━━━ Records for this task ━━━

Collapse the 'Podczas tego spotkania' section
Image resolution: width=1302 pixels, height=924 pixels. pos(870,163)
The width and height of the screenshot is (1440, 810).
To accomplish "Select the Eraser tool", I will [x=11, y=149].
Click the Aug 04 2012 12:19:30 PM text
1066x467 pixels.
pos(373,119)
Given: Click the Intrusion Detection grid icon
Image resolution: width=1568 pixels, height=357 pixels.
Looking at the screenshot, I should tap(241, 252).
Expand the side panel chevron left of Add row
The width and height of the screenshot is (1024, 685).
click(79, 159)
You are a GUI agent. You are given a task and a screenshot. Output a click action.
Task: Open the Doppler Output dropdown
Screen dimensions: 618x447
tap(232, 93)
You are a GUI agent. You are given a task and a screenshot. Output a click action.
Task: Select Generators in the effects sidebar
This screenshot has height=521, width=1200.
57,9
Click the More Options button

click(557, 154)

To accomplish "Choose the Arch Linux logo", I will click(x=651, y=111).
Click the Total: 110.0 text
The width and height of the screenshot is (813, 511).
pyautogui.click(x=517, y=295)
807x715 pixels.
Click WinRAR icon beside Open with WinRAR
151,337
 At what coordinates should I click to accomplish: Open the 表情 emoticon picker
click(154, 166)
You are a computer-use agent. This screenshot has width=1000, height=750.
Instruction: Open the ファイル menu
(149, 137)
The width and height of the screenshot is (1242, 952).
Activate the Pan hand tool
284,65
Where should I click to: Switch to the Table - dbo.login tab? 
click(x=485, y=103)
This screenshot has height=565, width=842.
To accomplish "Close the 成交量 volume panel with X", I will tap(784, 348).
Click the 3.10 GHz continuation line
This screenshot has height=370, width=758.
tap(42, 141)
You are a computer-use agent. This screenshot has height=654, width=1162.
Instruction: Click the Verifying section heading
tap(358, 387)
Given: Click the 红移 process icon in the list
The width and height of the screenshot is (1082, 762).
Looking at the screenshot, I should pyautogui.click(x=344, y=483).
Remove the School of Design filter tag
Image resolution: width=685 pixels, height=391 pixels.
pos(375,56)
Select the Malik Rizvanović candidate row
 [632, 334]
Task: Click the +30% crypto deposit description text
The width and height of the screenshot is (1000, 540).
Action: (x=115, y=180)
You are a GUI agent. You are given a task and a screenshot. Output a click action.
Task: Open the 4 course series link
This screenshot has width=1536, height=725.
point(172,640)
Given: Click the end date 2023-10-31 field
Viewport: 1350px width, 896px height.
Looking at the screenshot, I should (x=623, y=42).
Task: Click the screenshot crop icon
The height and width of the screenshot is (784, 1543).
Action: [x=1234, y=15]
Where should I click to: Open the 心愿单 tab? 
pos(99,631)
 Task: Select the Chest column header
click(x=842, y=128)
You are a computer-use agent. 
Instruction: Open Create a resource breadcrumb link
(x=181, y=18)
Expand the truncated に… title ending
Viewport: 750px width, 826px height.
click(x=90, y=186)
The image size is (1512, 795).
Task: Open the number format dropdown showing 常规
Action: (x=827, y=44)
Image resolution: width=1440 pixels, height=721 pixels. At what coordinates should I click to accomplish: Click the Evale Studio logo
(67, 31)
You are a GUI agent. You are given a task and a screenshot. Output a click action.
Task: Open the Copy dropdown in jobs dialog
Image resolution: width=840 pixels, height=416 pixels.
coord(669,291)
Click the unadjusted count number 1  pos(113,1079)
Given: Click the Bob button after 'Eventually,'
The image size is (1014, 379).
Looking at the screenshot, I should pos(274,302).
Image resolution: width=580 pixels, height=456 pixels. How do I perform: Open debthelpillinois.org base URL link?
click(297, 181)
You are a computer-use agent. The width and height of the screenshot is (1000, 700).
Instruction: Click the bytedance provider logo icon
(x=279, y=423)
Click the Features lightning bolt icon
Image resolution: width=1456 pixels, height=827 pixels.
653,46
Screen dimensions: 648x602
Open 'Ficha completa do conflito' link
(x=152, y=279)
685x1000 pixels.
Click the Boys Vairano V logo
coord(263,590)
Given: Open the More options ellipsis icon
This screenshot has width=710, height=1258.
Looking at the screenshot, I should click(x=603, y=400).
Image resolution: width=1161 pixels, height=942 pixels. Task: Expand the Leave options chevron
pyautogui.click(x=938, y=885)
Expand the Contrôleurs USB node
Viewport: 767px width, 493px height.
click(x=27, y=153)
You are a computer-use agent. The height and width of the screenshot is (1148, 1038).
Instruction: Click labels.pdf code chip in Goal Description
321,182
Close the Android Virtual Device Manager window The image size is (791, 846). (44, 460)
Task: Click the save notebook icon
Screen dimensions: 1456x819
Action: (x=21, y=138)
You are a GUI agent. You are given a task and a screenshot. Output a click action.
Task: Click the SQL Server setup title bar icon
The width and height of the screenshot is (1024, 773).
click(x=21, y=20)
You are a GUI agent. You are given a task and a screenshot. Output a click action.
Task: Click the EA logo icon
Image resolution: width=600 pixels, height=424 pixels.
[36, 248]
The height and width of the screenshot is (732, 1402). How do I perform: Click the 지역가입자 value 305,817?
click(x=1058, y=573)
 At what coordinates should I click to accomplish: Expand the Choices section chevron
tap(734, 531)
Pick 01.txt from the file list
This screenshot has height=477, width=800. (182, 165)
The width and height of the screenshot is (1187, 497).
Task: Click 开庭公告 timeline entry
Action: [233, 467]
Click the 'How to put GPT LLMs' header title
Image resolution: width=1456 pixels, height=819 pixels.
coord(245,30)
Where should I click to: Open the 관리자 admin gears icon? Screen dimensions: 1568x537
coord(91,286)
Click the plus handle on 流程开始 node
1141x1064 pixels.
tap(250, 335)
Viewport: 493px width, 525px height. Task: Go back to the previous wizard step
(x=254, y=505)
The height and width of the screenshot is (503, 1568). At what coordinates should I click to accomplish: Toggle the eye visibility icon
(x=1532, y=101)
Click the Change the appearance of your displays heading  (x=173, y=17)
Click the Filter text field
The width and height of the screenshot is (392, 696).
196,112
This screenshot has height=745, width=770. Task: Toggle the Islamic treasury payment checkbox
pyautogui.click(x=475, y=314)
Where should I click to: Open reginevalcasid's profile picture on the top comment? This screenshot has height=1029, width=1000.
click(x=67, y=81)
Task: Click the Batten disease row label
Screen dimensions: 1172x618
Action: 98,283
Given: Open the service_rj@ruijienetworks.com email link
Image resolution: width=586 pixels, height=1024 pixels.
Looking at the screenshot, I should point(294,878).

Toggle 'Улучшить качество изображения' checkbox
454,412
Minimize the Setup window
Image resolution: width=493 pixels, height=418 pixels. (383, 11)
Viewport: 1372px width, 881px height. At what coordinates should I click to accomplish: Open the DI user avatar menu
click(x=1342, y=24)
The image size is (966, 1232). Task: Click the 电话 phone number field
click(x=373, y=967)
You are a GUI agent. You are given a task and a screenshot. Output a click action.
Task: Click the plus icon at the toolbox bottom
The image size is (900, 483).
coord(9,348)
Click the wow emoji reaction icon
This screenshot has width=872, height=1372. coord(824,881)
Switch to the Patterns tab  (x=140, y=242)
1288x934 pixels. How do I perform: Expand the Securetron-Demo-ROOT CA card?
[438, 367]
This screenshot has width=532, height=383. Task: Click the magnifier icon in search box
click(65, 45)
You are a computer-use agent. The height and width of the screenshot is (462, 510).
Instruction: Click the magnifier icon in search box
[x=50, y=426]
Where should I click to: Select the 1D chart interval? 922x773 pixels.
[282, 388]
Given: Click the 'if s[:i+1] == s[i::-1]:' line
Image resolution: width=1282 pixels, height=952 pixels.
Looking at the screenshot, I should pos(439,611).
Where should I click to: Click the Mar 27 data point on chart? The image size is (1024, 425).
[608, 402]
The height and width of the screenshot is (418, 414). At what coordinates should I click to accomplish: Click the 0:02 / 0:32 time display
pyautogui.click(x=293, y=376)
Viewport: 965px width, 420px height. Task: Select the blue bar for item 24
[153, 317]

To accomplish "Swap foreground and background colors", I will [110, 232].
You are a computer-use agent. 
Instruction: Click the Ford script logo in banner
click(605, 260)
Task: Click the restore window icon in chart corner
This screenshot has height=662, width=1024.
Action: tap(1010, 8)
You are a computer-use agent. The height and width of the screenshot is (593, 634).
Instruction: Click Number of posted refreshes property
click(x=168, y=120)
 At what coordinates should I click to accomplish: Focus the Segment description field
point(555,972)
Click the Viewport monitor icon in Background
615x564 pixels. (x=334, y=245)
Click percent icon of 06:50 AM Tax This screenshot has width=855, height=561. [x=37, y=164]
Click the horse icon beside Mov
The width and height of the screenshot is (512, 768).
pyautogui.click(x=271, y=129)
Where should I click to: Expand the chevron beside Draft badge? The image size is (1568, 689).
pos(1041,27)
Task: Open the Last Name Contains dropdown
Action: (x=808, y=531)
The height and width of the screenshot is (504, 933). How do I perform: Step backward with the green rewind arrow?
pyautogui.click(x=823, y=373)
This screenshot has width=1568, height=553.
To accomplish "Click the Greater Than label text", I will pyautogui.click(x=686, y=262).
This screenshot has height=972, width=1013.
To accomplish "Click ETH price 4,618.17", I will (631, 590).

━━━

#### Directions for this task:
Which of the lines above hold the string "computer"? Pick each of them out.

#### Exercise solution:
You are a computer-use agent. This screenshot has width=1000, height=750.
You are a computer-use agent. This screenshot has height=654, width=1162.
You are a computer-use agent. 
You are a computer-use agent. The width and height of the screenshot is (1000, 700).
You are a computer-use agent. The height and width of the screenshot is (1148, 1038).
You are a computer-use agent. The height and width of the screenshot is (462, 510).
You are a computer-use agent. 
You are a computer-use agent. The height and width of the screenshot is (593, 634).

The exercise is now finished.